Orrin Grant Hatch
Hatch served 42 years in the Senate, retiring in 2019 at the end of his seventh term. This profile grades his final 2016-cycle term (Jan 2013-Jan 2019), focusing on his Finance Committee chair role and the tax reform he co-authored.
Orrin Grant Hatch
- among Republican senators11th of 60
- among all senators20th of 115
All tracked promises
Pass comprehensive tax reform.
As Finance Committee chair, Hatch was the Senate co-author of the Tax Cuts and Jobs Act (Pub.L. 115-97), which passed the Senate 51-48 on Dec 20, 2017 and was signed Dec 22, 2017.
Repeal the Affordable Care Act.
Hatch voted yes on the 'skinny repeal' amendment (Health Care Freedom Act) which failed 49-51 on July 28, 2017. The ACA remained in force at end-of-term, though the TCJA zeroed out the individual mandate penalty.
Reauthorize CHIP (Children's Health Insurance Program).
Hatch co-authored the long-term CHIP reauthorization included in the Bipartisan Budget Act of 2018 (Pub.L. 115-123, Feb 9, 2018), extending CHIP funding for 10 years — the longest extension in CHIP history.
Confirm conservative federal judges.
Hatch voted yes on Gorsuch (April 7, 2017, 54-45) and Kavanaugh (Oct 6, 2018, 50-48). He supported the elimination of the filibuster for Supreme Court nominations in April 2017.
Promote Utah public-lands priorities.
Hatch championed the proclamation reducing Bears Ears National Monument by 85% and Grand Staircase-Escalante by 47% (Dec 4, 2017 proclamations), a long-standing Utah Republican priority.

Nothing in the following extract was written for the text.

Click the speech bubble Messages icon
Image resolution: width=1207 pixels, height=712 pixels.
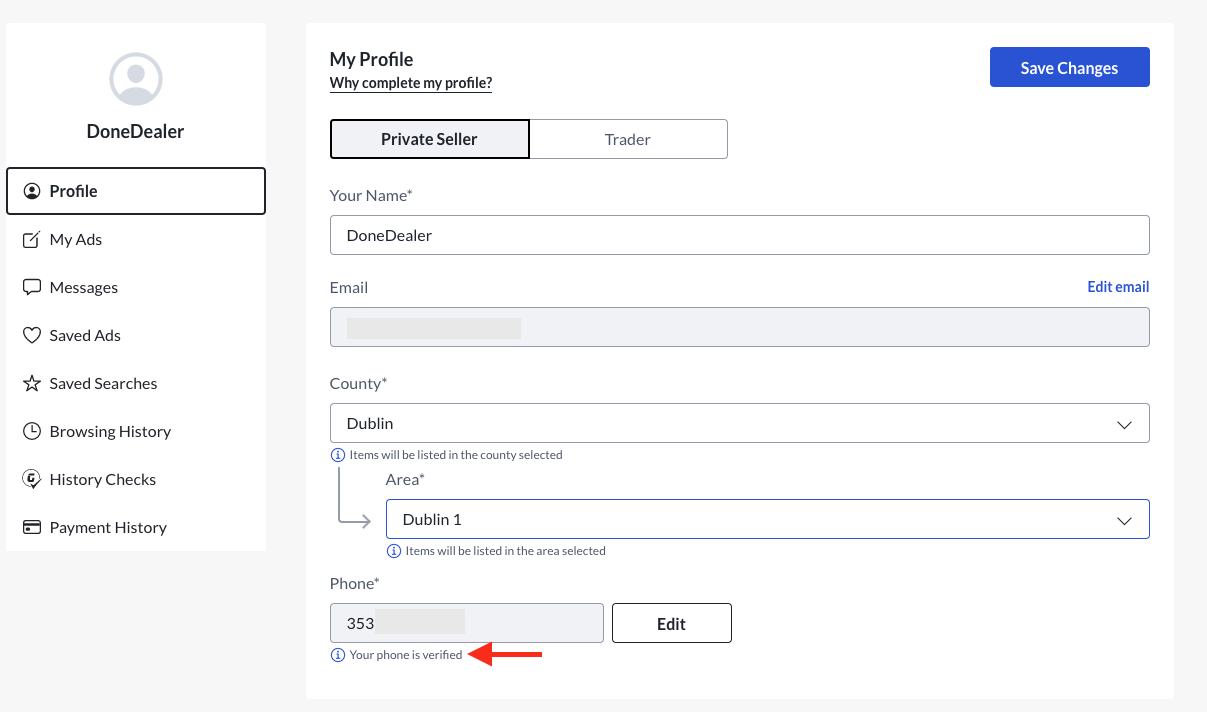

Address pharmaceutical drug pricing.
Hatch, a long-time recipient of pharmaceutical industry donations, opposed Medicare drug-price negotiation throughout this term and successfully kept it out of the TCJA. No major statutory drug-pricing reform passed during the 115th Congress.
Pass criminal-justice sentencing reform.
Hatch was a key Senate Republican supporter of the First Step Act (Pub.L. 115-391), which passed the Senate 87-12 on Dec 18, 2018 and was signed Dec 21, 2018.
Hold Russia accountable for 2016 election interference.
Hatch voted yes on the Countering America's Adversaries Through Sanctions Act (Pub.L. 115-44, signed Aug 2, 2017, 98-2 Senate vote). He did not, however, publicly criticize Trump's softer Russia framings.
Sustain U.S. commitment to free trade.
Hatch publicly criticized Trump's Section 232 steel and aluminum tariffs (March 2018) and the trade war with China, but did not move legislation to revoke the tariff authority. USMCA was renegotiated rather than NAFTA preserved.
Strengthen the Senate institution and bipartisan norms.
Hatch supported nuking the filibuster for Supreme Court nominations (April 2017), a major escalation of partisan procedure. He also voted yes on the nuclear option for executive-branch nominations procedurally enforced through this term.